*Task statement:* Which lines in the records below mention the word "computer"? Copy each one out.

*Given records:*
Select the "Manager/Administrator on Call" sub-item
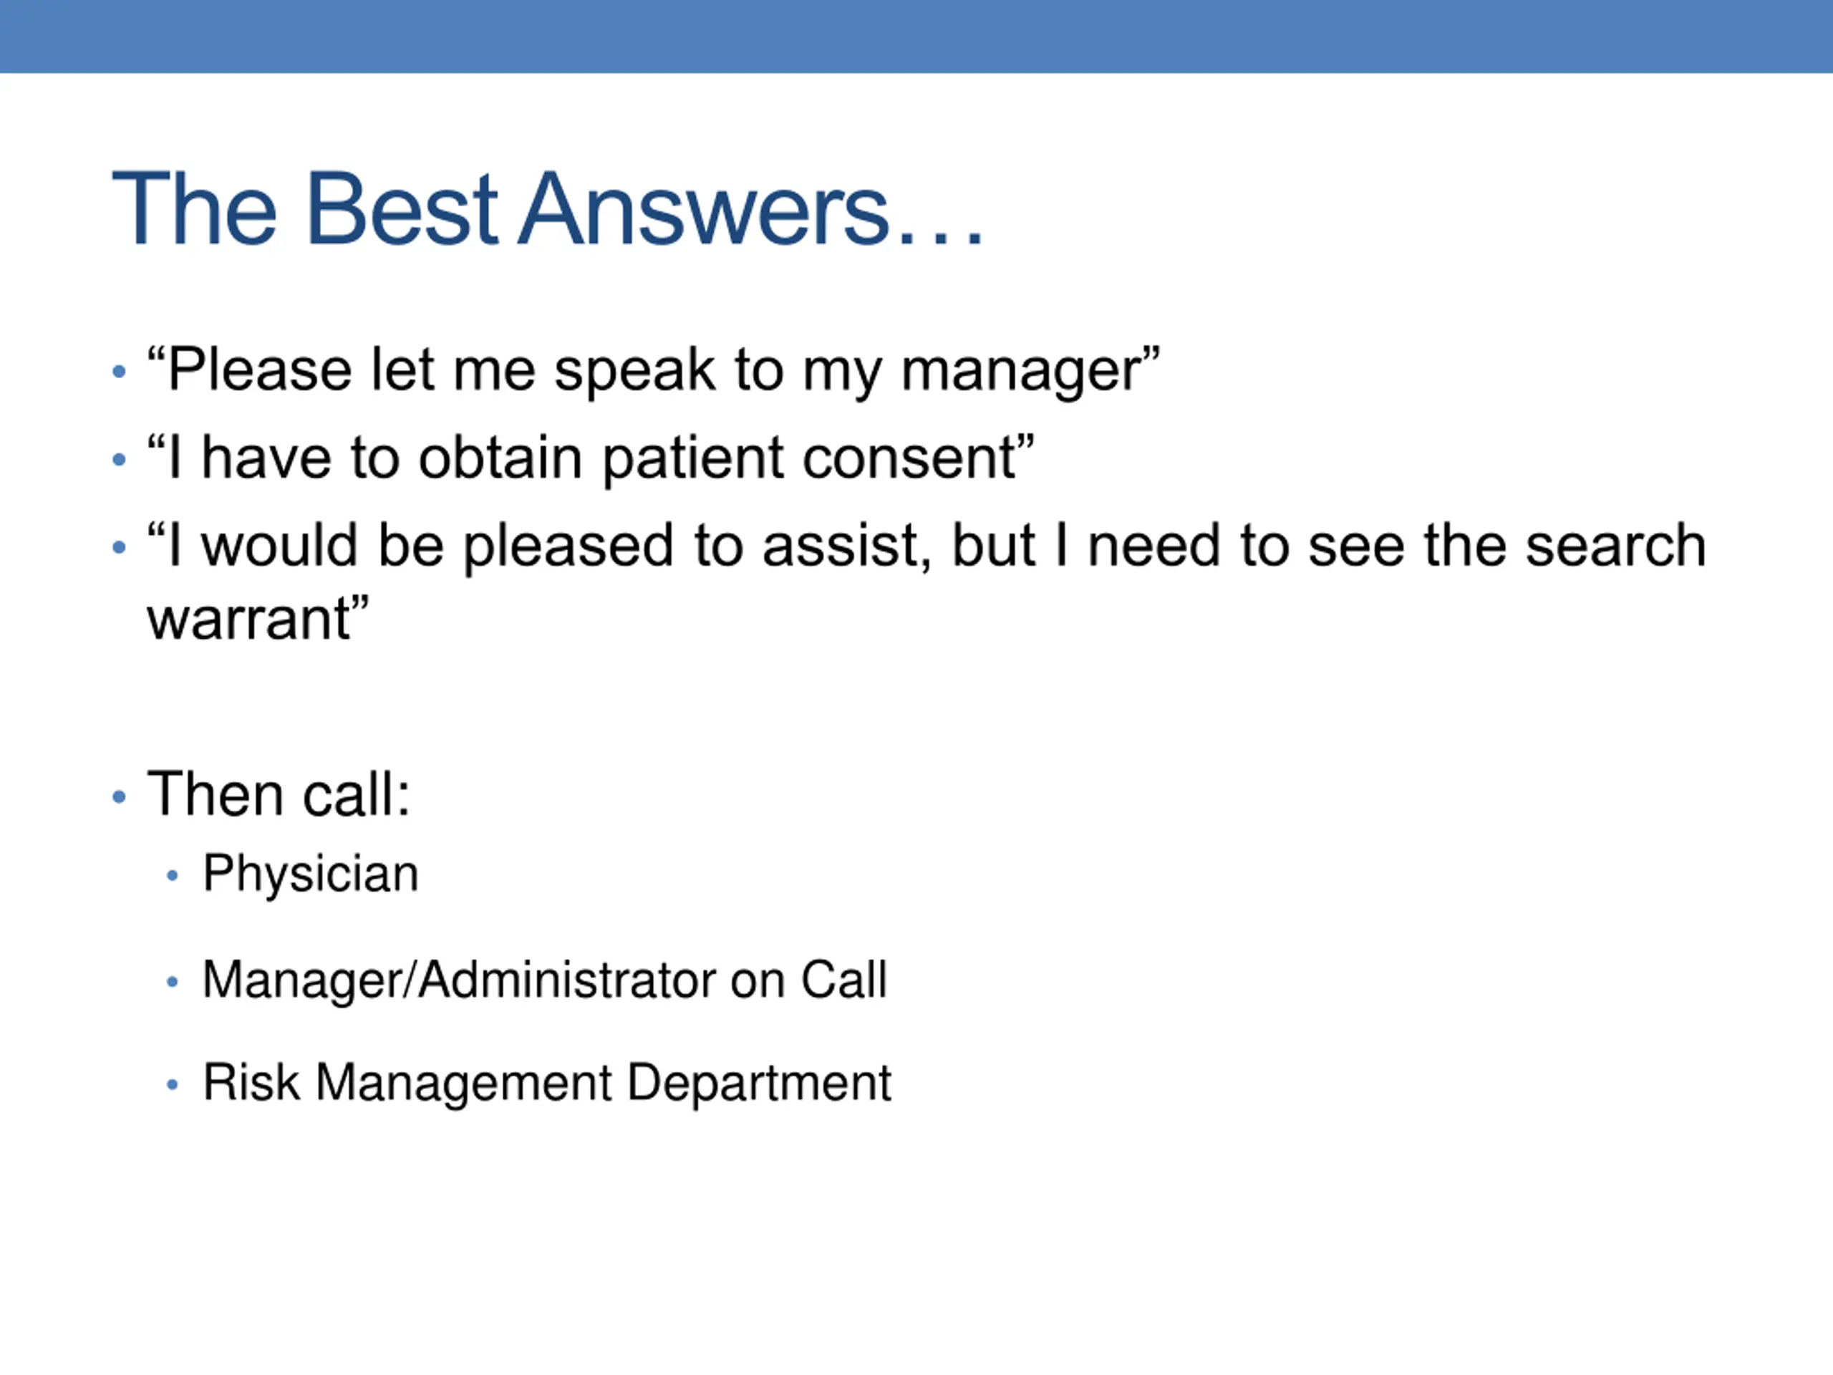Image resolution: width=1833 pixels, height=1375 pixels. coord(544,980)
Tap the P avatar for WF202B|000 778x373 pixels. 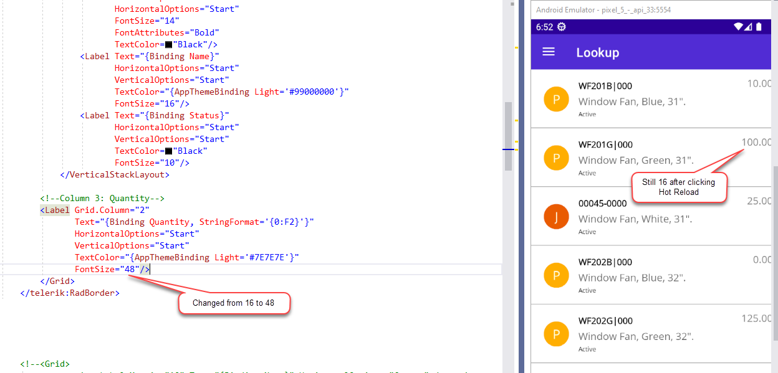[556, 275]
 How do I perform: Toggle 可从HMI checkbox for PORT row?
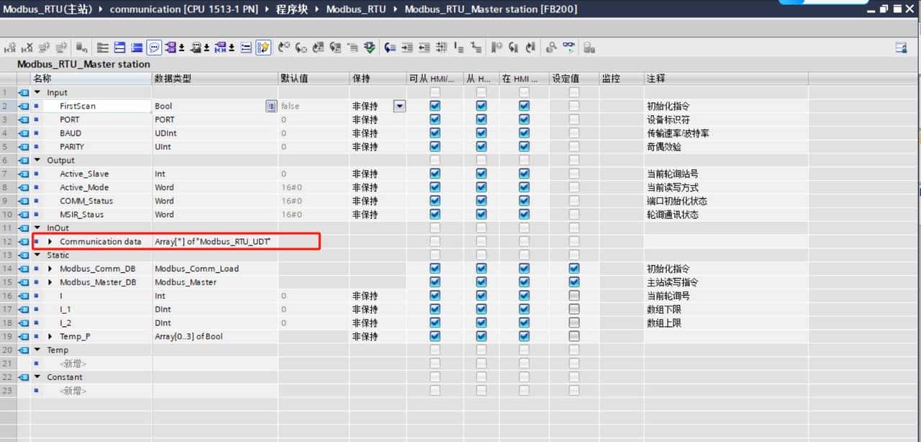point(435,119)
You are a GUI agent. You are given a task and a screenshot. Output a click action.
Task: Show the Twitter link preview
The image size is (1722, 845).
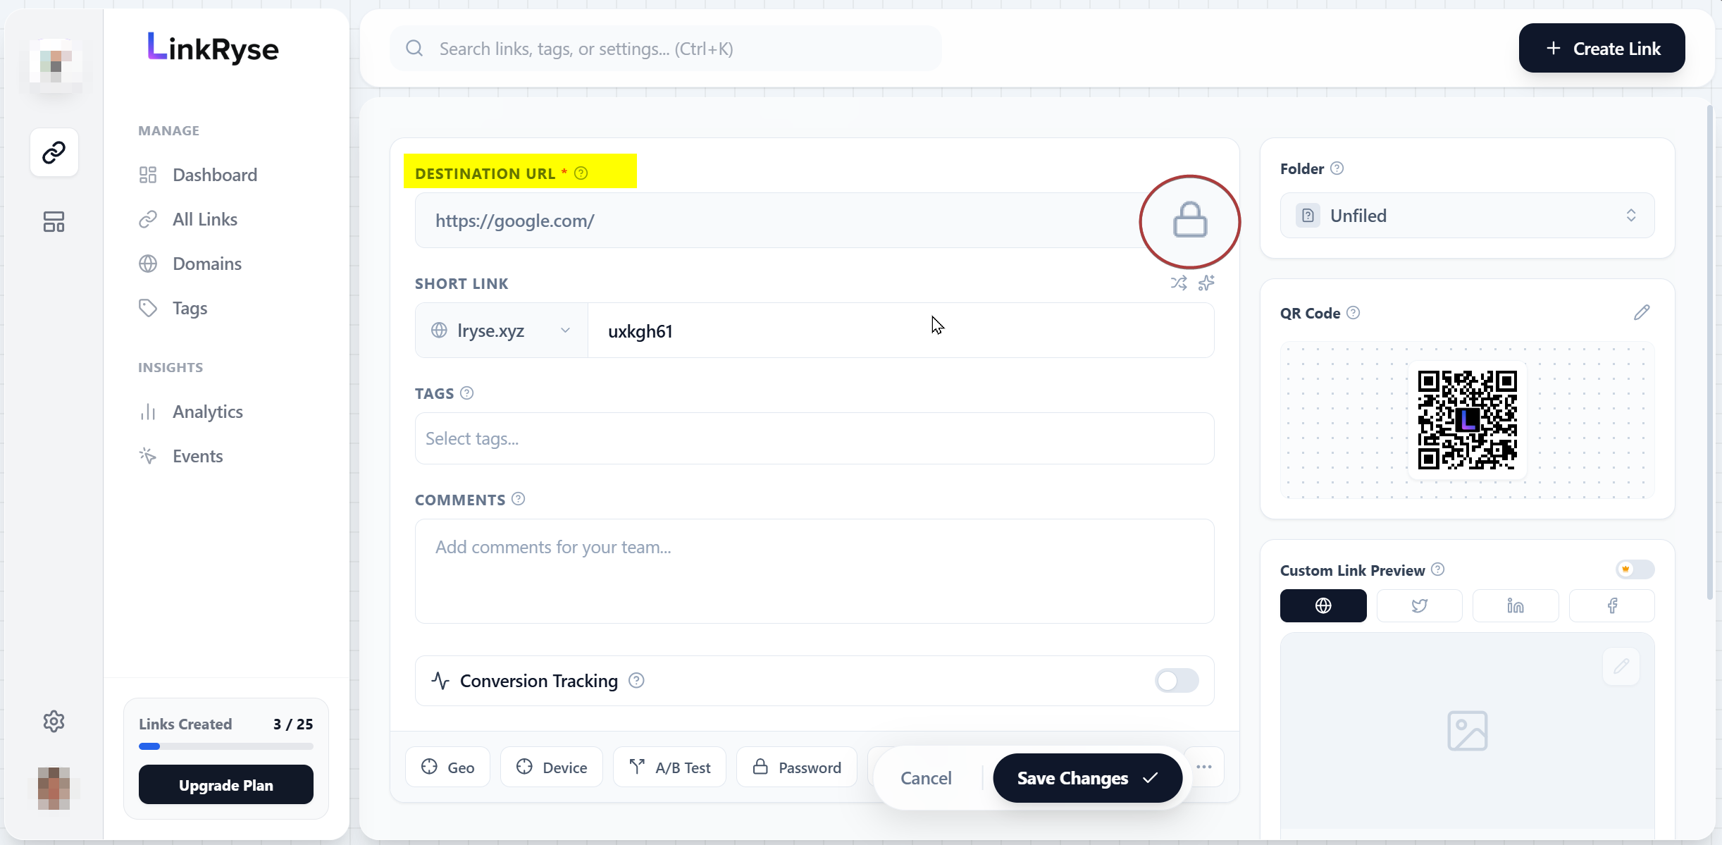pos(1418,605)
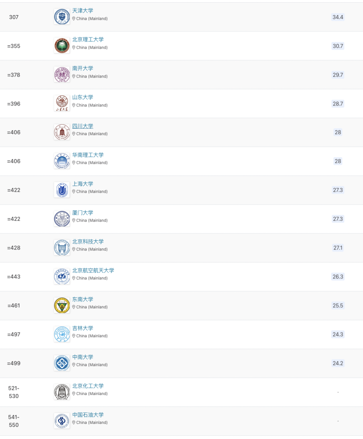Click the location pin under 山东大学
This screenshot has width=363, height=439.
pos(74,105)
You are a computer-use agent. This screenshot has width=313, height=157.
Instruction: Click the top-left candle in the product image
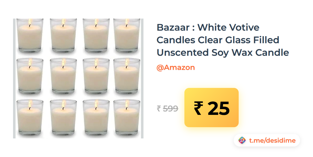(30, 35)
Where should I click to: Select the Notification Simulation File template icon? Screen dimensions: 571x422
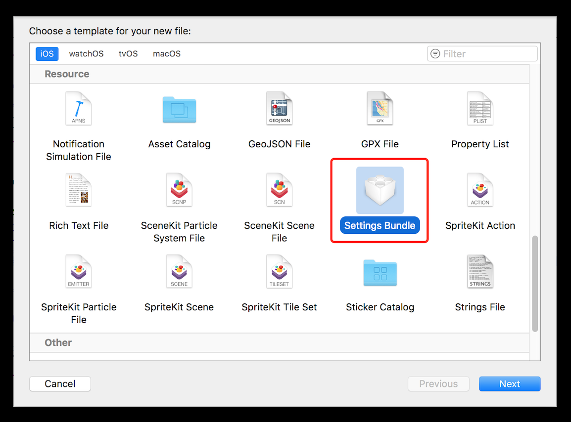(79, 108)
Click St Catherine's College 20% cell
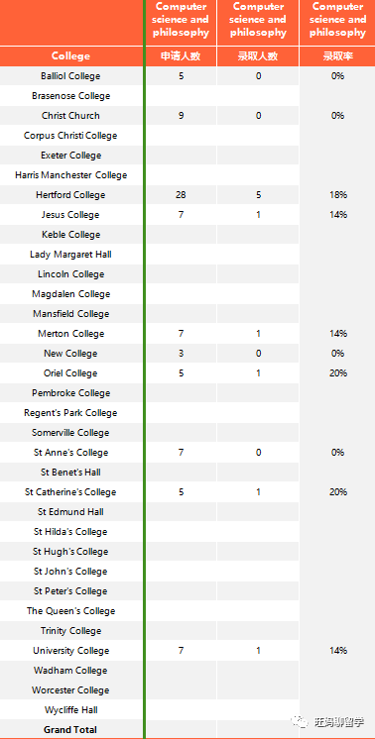This screenshot has height=739, width=375. [337, 492]
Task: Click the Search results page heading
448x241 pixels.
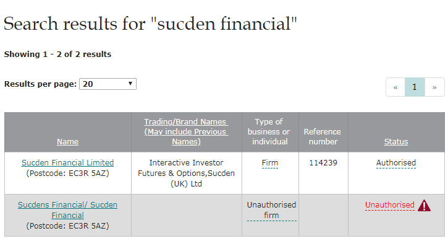Action: [150, 24]
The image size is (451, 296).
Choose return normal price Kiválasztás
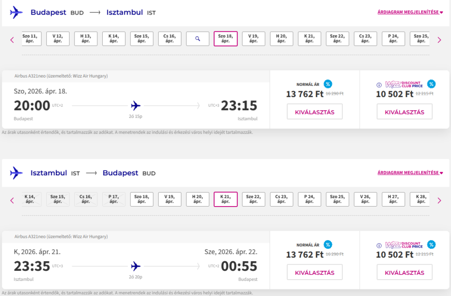point(314,272)
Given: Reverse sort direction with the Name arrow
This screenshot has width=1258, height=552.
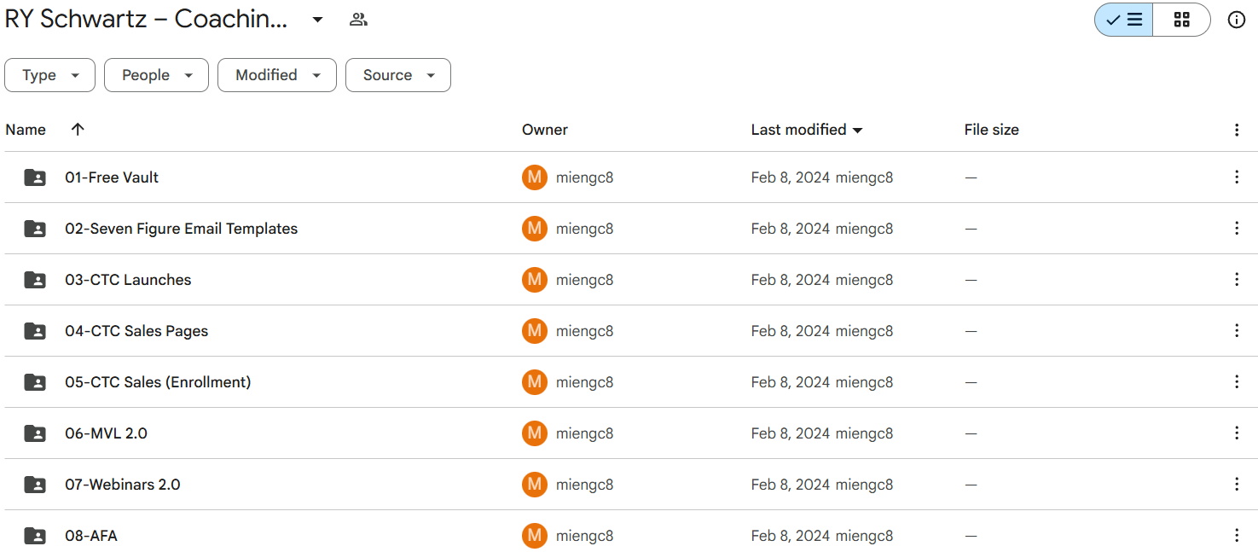Looking at the screenshot, I should click(x=78, y=130).
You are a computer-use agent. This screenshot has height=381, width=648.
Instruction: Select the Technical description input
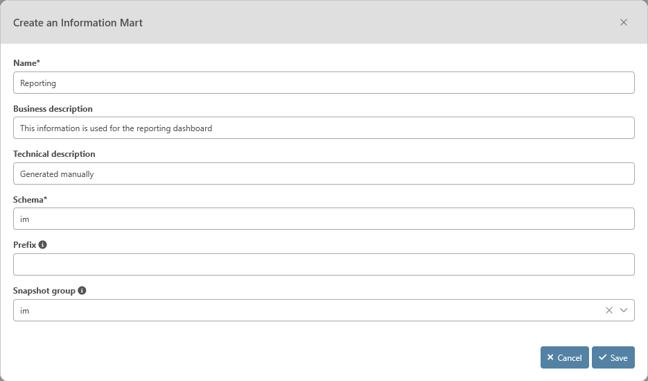point(324,173)
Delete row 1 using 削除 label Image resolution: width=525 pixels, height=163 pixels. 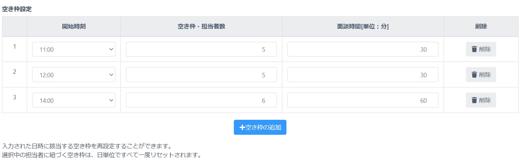tap(485, 49)

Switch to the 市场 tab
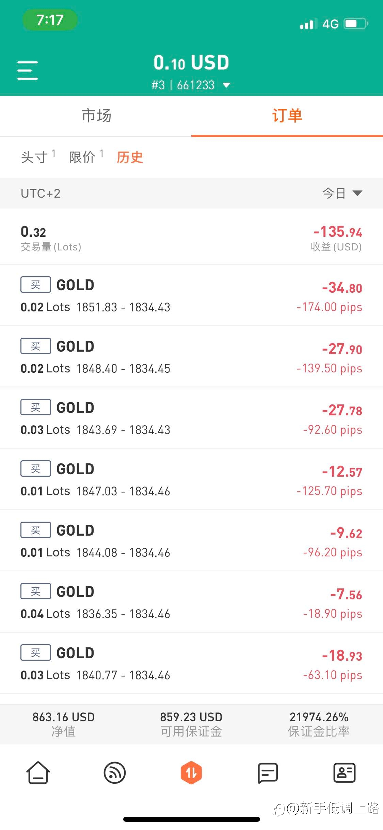[96, 116]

*Response to the exercise:*
You are a computer-use agent. This screenshot has width=313, height=157.
You are a computer-use agent. This screenshot has height=381, width=648.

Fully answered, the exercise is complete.